▸ **Exercise**:
Would you return, word for word, the lines running from the one with "Task: Open 豆瓣详情 for 废用身" to the final line of the listing below, pictures omitted?

▸ **Supplied records**:
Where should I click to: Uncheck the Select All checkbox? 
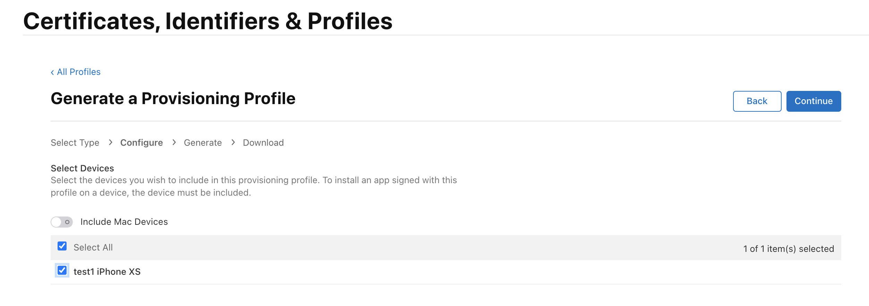[x=62, y=246]
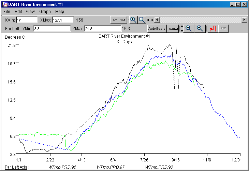The image size is (249, 171).
Task: Click the horizontal zoom out magnifier icon
Action: [142, 20]
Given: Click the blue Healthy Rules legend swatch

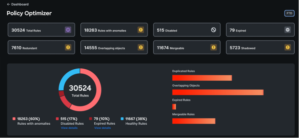Looking at the screenshot, I should click(122, 119).
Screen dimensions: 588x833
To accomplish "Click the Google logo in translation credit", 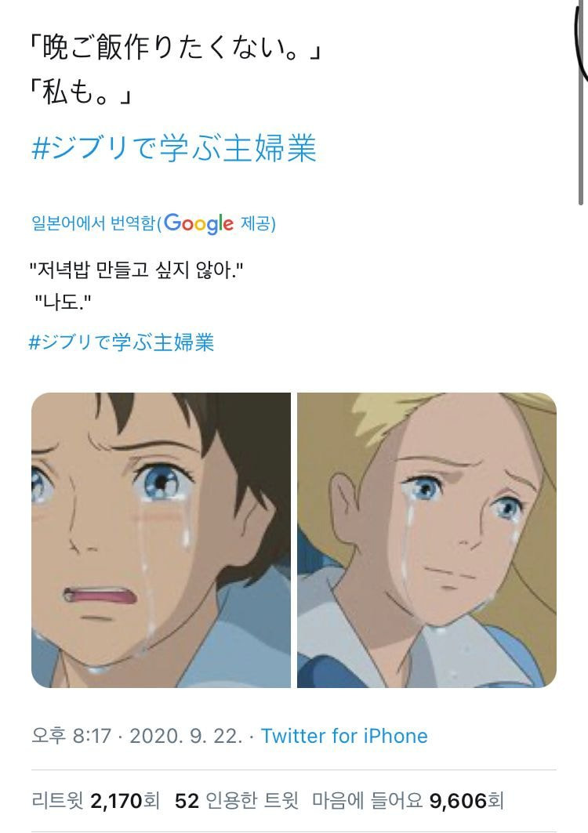I will (x=198, y=223).
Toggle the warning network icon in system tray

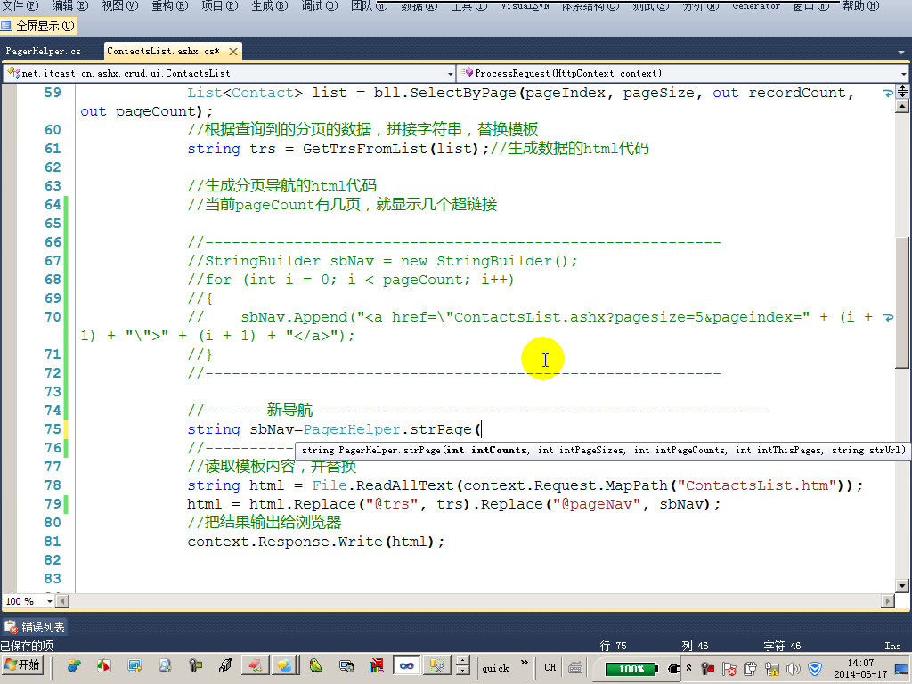[774, 668]
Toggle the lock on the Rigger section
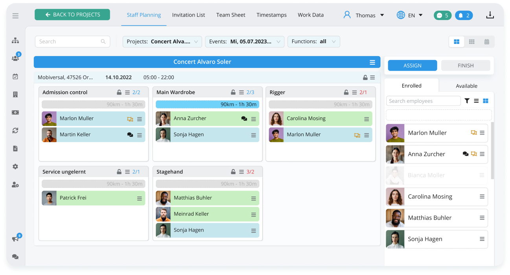 [x=346, y=92]
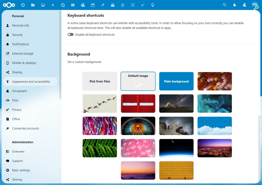Open the Tasks checkmark icon
The height and width of the screenshot is (185, 262).
143,5
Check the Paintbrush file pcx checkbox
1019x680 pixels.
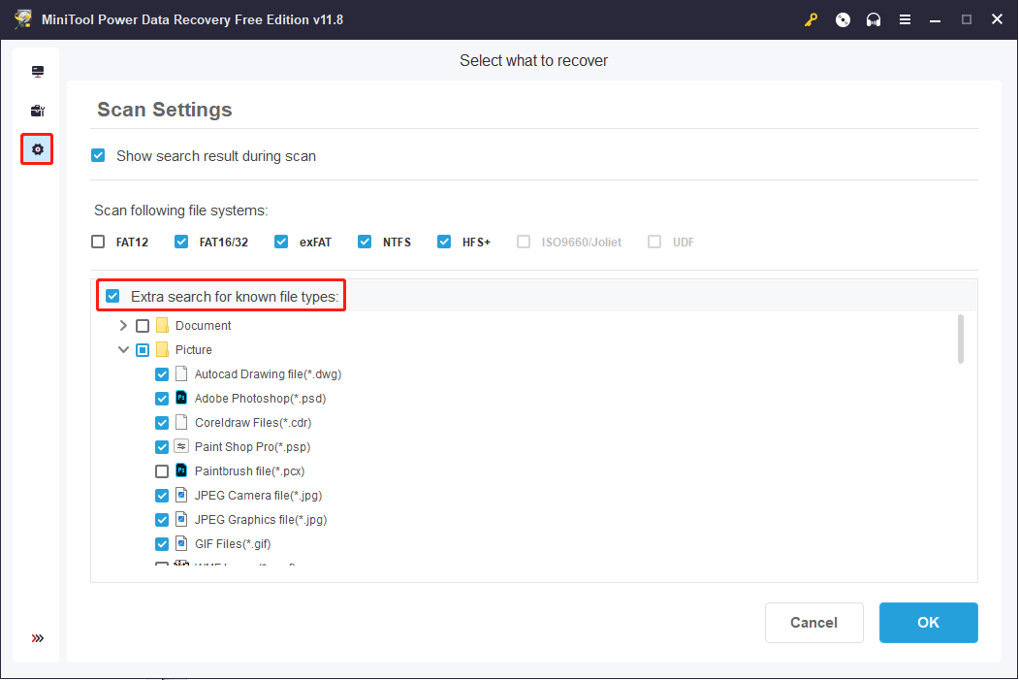pyautogui.click(x=162, y=470)
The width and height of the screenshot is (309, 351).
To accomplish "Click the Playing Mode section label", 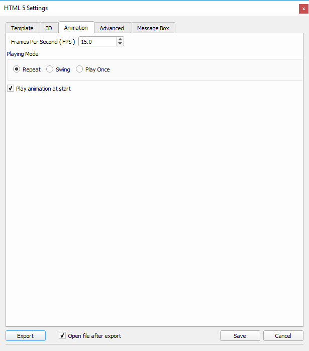I will pyautogui.click(x=23, y=54).
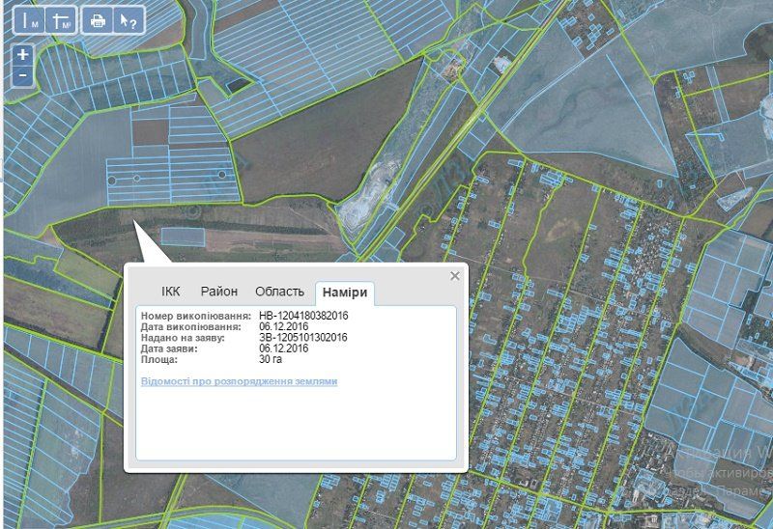
Task: Select the area measurement tool
Action: (62, 19)
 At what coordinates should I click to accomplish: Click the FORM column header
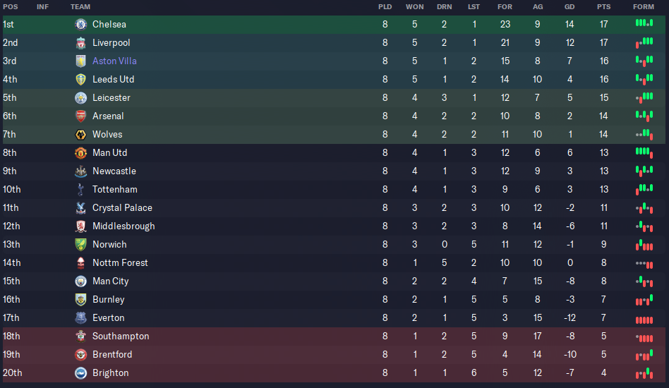coord(644,7)
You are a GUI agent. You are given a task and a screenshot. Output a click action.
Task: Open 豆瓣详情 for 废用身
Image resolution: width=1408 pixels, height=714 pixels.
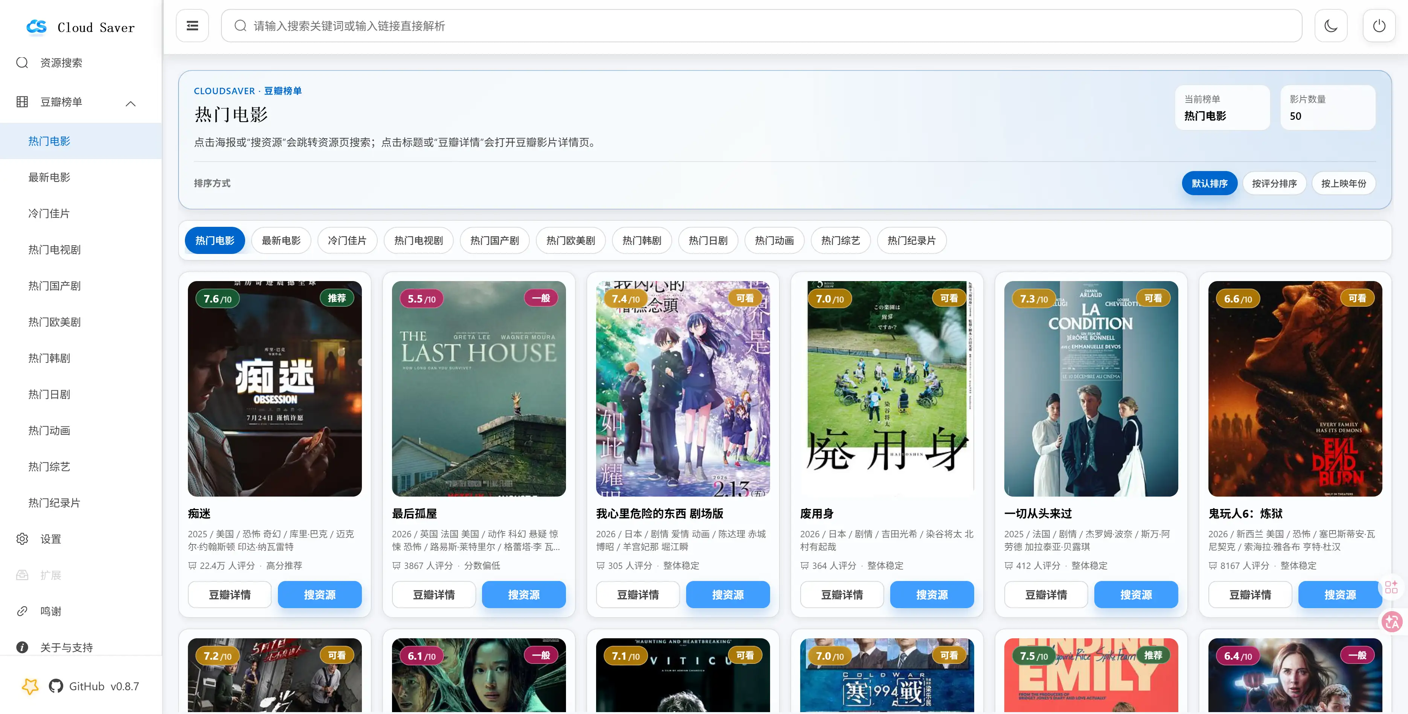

▸ **Answer area**:
Task: Open 豆瓣详情 for 废用身
Image resolution: width=1408 pixels, height=714 pixels.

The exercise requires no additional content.